By The Numbers | A Meal For 5,000 …

Helen Zhang Curt Hencye, the head chef and a volunteer from Calvary Chapel in Sarasota, Fla., dashes between stations in the kitchen as the Bowery Mission prepares its annual Thanksgiving meal. Below: A volunteer peels yams.
Helen Zhang

As we scramble to figure out how much turkey and trimmings are needed to feed five or 10 people imagine planning for 5,000 Thanksgiving dinner spreads.

That’s exactly what the Bowery Mission has been doing for since 1879 for the city’s needy, and, as expected, the staff and volunteers have the preparations down to a routine.

A week in advance, thousands of pounds of donations begin rolling in from local residents and businesses like Whole Foods, Trader Joe’s and City Harvest.

Cooking starts on Sunday and continues twenty-four hours a day until Thanksgiving. But the scale of the production doesn’t mean patrons won’t get a quality meal. When asked if they would be using Stove Top stuffing (my family’s favorite), Clyde Edey, a chef at the Mission, scoffed, “There’s no comparison between the box and the fresh.”

So how much food does it take to pull the Bowery Thanksgiving off, with 5,000 to 7,000 expected guests?

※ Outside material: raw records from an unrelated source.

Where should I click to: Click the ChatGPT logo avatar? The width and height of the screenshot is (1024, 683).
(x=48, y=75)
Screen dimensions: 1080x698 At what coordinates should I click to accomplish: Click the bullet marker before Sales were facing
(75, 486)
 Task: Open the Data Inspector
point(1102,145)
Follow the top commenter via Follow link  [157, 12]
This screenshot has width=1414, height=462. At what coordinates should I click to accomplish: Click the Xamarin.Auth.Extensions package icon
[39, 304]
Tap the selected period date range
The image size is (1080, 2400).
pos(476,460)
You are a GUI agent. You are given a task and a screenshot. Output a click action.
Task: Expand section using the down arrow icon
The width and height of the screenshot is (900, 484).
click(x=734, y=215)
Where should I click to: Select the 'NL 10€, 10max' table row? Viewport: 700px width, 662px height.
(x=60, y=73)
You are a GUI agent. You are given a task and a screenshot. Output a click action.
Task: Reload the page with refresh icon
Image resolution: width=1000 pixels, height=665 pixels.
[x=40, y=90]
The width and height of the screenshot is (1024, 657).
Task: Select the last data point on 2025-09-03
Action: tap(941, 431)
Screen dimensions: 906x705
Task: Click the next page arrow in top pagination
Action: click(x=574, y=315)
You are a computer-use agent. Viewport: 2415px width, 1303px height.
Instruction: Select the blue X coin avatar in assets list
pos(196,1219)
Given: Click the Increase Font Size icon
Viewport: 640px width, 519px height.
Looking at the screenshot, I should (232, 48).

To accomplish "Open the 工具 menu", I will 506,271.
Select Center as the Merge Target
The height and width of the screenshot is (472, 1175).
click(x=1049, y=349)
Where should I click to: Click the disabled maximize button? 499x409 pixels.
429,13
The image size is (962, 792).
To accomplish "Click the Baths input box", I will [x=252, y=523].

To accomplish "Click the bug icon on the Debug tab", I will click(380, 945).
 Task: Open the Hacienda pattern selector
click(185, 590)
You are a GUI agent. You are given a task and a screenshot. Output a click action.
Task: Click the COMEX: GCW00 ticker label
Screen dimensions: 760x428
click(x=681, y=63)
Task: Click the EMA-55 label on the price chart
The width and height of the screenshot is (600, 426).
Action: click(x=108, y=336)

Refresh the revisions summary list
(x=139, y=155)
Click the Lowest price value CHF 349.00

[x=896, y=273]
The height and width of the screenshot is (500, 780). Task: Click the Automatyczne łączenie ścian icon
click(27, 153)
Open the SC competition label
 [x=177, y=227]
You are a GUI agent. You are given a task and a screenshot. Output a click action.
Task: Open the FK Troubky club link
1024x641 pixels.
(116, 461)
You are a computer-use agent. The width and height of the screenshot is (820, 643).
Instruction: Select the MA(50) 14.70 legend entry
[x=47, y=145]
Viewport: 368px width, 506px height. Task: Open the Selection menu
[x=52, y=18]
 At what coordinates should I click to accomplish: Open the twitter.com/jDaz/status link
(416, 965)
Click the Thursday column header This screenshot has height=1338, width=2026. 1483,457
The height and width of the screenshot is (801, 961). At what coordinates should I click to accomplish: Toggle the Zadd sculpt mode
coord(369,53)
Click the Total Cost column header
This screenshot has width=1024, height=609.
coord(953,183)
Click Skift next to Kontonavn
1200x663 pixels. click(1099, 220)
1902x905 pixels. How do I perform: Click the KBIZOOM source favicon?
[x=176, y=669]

More than 500 turkeys, 1,000 pounds of fresh bread for stuffing, 1,500 pounds of elbow pasta and 600 pounds of cheese for macaroni and cheese, 1,350 pounds of loose potatoes, 500 pounds of loose sweet potatoes, 1,950 pounds of canned yams, 6,000 pounds of various canned vegetables and 500 pumpkin, apple and pecan pies, donated from various churches and bakeries.